◆ What you have to do: Your task is to restate exactly the lines from the one holding "You are a computer-use" to the end of the entries below, inclusive.

◆ Records:

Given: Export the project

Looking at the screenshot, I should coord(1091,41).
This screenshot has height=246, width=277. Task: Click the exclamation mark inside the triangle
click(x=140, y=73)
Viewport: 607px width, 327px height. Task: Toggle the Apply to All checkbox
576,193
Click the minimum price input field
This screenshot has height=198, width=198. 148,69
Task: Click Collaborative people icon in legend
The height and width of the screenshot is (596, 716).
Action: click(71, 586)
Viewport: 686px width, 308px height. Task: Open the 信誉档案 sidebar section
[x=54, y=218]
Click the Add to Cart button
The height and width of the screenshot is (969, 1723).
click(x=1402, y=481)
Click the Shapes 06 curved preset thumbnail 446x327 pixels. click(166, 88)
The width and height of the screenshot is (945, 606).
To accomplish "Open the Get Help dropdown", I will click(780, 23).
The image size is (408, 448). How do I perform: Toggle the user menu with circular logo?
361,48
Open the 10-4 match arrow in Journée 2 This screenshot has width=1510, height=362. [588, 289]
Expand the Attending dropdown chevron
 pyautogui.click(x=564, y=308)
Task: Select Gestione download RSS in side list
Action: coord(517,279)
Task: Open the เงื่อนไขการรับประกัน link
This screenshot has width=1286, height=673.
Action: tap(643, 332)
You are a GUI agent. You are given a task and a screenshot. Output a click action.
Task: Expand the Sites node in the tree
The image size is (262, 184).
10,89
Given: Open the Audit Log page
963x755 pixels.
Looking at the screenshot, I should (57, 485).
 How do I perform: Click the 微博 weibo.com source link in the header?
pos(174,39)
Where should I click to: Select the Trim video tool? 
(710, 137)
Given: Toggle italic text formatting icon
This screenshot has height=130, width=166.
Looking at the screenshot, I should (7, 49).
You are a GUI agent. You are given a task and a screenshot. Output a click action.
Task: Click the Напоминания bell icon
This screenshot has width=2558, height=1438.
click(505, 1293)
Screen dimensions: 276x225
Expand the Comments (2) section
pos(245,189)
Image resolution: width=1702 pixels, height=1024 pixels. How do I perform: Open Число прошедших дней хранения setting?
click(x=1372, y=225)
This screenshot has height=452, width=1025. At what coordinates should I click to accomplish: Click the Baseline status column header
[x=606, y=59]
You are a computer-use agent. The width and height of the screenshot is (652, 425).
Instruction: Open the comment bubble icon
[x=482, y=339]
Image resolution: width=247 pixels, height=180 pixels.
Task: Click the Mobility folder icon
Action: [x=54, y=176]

◆ Exercise answer:
You are a computer-use agent. The width and height of the screenshot is (652, 425).
Instruction: Open the comment bubble icon
[x=482, y=339]
Image resolution: width=247 pixels, height=180 pixels.
Task: Click the Mobility folder icon
Action: [x=54, y=176]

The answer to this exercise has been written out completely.